6. Do you offer managed services? Staff and budget resources can hinder threat detection and response efforts. Managed services augment existing staff with expert threat hunting, 24/7 monitoring and detection, and rapid investigation and mitigation.
7. Have you received any industry analyst accolades? Everyone loves to say they’re #1, so make sure you check out reports from renowned industry analysts like Forrester, Gartner, and IDC to validate the vendor’s claims.
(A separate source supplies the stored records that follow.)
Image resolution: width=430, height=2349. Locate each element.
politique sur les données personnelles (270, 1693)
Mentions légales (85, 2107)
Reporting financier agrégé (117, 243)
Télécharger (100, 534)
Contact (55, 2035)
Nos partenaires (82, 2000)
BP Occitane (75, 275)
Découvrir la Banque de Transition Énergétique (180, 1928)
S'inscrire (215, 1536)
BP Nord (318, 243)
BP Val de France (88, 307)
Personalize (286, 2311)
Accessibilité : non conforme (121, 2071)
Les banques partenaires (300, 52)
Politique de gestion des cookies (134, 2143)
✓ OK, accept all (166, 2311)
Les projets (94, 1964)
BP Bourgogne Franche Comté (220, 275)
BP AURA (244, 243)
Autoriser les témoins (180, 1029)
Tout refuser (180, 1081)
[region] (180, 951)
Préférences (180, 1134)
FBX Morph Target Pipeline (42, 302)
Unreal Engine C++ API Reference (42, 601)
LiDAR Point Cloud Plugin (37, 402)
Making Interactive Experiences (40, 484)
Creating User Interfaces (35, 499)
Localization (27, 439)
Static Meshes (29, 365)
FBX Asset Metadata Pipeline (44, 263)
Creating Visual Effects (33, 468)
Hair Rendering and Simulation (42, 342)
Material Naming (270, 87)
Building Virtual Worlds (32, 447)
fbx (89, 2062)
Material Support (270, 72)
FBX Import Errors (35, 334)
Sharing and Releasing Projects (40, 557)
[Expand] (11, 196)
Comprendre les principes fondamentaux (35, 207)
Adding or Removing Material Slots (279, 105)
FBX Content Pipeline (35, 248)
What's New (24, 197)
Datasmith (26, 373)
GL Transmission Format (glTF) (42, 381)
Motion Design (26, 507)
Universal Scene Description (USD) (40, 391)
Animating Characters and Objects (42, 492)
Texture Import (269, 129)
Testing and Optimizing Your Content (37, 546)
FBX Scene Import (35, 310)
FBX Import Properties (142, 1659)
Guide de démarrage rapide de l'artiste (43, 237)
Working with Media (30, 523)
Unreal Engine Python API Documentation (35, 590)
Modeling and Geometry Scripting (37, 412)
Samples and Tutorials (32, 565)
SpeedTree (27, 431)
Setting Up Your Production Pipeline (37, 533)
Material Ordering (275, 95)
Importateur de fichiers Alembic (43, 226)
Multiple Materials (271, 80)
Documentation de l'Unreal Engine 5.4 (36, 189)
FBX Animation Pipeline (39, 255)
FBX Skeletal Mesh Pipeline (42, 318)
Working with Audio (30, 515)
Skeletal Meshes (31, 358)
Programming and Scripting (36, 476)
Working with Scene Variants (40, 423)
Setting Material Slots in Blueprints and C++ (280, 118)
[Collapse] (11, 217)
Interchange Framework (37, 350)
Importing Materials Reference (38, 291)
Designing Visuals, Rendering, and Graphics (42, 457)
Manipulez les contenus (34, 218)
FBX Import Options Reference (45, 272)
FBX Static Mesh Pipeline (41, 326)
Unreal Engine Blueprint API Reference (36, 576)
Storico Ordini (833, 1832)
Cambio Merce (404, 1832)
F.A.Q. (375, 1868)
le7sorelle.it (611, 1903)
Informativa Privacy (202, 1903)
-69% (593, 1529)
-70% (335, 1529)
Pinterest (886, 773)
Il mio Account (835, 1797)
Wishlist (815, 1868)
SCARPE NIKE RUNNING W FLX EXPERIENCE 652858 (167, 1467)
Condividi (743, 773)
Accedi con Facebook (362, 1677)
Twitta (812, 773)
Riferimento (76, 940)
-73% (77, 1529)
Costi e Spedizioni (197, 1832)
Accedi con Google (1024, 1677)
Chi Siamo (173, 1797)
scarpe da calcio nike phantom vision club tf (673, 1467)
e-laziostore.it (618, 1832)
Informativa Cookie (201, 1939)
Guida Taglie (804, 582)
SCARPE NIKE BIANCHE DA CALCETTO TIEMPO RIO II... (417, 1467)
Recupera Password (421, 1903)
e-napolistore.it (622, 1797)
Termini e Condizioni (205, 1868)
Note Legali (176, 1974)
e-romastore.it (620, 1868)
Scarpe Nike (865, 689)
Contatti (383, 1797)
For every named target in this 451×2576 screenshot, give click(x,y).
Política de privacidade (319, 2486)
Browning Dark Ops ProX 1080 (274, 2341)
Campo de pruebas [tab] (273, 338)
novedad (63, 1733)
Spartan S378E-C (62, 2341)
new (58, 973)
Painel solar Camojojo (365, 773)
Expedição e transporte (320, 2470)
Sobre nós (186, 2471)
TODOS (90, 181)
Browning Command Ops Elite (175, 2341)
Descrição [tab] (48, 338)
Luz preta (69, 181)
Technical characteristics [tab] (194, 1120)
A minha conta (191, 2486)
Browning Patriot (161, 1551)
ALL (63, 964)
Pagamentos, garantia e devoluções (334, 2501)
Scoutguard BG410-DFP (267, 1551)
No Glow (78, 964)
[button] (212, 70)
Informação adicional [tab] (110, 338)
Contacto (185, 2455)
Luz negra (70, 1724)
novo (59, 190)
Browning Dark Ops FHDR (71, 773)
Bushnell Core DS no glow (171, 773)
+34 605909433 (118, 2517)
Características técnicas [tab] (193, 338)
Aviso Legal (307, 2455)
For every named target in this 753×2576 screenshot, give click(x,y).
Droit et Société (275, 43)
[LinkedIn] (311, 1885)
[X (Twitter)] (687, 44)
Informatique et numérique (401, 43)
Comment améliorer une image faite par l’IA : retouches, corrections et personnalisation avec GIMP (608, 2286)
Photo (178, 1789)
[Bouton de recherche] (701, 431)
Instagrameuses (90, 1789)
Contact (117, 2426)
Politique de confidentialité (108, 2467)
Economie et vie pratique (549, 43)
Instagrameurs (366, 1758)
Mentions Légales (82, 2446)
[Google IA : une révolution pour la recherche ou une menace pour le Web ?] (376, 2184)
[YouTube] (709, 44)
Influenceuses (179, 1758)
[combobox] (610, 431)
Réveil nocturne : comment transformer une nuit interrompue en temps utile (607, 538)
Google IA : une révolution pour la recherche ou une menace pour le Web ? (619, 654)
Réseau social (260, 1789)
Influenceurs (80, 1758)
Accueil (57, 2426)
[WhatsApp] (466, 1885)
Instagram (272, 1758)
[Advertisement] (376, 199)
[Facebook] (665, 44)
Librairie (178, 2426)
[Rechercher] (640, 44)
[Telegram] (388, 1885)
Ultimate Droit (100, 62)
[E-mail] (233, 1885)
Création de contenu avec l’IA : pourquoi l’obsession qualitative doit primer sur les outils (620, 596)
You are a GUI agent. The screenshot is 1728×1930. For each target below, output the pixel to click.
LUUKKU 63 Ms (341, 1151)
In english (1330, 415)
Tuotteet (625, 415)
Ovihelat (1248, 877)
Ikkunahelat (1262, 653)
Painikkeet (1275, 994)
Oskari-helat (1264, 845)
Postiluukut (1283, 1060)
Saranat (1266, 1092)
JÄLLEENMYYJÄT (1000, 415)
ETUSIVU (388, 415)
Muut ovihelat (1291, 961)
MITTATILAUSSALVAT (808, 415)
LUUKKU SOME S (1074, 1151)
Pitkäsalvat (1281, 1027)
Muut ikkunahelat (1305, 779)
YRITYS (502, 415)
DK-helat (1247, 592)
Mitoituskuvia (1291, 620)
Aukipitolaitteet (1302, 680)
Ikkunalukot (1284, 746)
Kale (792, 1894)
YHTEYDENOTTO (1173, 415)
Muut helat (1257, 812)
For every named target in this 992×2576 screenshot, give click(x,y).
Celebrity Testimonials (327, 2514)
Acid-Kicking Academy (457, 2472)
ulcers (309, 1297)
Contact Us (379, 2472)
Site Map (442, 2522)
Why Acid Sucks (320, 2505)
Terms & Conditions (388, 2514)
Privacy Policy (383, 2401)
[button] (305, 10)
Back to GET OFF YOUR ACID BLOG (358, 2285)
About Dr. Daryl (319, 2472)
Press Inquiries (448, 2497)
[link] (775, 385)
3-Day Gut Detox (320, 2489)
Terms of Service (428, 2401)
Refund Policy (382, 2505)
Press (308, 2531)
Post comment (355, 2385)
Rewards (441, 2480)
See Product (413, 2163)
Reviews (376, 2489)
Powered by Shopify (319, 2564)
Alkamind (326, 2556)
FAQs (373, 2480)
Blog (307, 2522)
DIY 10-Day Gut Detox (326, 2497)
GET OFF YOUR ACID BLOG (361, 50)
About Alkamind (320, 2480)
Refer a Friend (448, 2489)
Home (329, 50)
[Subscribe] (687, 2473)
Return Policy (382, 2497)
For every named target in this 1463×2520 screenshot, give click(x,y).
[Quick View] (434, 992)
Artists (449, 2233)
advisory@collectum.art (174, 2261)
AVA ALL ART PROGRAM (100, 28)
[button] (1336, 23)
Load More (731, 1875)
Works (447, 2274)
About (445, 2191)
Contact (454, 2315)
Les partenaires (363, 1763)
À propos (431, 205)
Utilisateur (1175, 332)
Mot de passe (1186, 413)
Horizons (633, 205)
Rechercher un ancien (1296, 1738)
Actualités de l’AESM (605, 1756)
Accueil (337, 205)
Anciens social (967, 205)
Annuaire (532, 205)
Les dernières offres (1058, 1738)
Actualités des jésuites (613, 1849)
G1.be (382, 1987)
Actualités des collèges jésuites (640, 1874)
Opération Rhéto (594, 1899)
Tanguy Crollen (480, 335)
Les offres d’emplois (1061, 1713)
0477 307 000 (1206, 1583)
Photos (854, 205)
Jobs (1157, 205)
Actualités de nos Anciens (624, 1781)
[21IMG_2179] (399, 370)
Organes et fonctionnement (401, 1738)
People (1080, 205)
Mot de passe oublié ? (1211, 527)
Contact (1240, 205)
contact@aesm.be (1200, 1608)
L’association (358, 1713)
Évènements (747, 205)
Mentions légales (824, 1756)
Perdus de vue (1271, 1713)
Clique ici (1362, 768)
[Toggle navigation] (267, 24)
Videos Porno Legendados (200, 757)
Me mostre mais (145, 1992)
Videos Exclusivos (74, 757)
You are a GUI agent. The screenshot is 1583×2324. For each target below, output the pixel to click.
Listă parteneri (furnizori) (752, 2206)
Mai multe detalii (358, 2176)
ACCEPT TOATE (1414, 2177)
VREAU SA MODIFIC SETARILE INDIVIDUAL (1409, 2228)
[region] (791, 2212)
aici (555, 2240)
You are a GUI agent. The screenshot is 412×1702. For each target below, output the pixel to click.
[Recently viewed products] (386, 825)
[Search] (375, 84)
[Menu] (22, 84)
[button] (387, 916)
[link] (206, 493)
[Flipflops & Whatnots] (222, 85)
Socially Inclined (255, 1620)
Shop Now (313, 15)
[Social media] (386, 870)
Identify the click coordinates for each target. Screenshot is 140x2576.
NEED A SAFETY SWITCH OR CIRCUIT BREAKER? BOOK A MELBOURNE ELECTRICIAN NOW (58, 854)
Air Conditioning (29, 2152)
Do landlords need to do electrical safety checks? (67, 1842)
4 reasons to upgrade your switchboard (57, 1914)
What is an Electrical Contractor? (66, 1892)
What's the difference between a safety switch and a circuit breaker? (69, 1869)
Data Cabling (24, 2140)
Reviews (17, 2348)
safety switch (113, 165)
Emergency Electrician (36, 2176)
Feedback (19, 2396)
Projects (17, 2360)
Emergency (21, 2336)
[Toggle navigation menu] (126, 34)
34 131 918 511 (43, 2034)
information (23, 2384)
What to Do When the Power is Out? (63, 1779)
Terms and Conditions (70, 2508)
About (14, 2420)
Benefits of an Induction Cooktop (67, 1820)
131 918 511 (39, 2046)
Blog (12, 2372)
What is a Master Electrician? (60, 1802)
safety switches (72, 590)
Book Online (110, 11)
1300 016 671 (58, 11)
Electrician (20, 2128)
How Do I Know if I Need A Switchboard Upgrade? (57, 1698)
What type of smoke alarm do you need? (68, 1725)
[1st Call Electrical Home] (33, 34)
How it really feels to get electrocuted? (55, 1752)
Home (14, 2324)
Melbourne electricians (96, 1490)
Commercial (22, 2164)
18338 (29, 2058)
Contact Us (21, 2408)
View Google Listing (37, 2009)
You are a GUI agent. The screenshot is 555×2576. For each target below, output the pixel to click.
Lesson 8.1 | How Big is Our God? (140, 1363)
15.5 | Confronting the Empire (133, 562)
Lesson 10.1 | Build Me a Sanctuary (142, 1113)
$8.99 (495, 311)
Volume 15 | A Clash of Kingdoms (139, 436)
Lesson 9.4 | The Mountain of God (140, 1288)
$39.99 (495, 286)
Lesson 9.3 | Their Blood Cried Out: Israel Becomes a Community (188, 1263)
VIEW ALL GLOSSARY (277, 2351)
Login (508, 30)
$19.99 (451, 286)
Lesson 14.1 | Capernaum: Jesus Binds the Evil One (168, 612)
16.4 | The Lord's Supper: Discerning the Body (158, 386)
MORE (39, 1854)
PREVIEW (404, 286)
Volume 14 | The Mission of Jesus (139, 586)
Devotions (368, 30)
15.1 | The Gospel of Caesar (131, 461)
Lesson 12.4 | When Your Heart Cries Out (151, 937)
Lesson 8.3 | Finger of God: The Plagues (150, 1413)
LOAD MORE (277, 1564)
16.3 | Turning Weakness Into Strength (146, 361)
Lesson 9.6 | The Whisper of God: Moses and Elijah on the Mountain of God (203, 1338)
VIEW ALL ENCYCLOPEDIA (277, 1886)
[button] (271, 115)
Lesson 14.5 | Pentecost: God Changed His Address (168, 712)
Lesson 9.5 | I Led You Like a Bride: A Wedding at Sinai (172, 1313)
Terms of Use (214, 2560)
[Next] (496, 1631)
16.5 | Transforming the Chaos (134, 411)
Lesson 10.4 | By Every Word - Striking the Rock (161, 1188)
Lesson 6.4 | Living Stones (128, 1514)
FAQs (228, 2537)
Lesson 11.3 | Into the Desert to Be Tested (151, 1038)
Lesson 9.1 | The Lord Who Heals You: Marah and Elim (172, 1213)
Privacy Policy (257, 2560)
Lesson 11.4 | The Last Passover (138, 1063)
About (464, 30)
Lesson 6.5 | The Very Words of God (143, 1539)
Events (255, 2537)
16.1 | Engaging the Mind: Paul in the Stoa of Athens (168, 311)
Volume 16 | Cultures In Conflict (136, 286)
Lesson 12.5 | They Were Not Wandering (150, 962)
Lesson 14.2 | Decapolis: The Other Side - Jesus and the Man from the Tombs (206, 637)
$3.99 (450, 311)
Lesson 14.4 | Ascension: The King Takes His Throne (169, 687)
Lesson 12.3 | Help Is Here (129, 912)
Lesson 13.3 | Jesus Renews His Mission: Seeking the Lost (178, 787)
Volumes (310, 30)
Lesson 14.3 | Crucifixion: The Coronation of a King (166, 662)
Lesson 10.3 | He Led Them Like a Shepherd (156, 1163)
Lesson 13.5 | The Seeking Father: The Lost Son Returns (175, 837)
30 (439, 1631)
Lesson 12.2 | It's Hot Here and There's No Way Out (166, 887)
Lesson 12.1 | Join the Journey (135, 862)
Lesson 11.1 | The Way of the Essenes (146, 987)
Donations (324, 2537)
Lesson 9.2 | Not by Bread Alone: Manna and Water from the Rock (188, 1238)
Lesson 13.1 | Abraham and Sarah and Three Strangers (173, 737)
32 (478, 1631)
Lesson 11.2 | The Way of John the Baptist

Getting the board on board with XDR
While statistics show that cybersecurity spend continues to increase, that doesn’t guarantee your budget will grow in-line. Getting the greenlight on cybersecurity investments can be challenging, so framing the benefits of XDR in a financial and risk context is critical. Here are some high-level points to consider making:
1. Investing in security solutions = investing in the business. According to IBM 2022 Cost of a Data Breach, organizations using XDR saved nearly 10% on average in breach costs and shortened the breach lifecycle by 29 days. Less operational downtime and financial impact is music to the c-suite’s ears.
2. Compliance requirements. XDR can help meet compliance regulations, which saves the business from being hit with costly fines. And naturally, when you’re compliant, your security posture is stronger.
3. Reduce cyber insurance premiums. With the right XDR vendor, you can demonstrate how EDR extends threat detection and response beyond the endpoint, which reduces risk.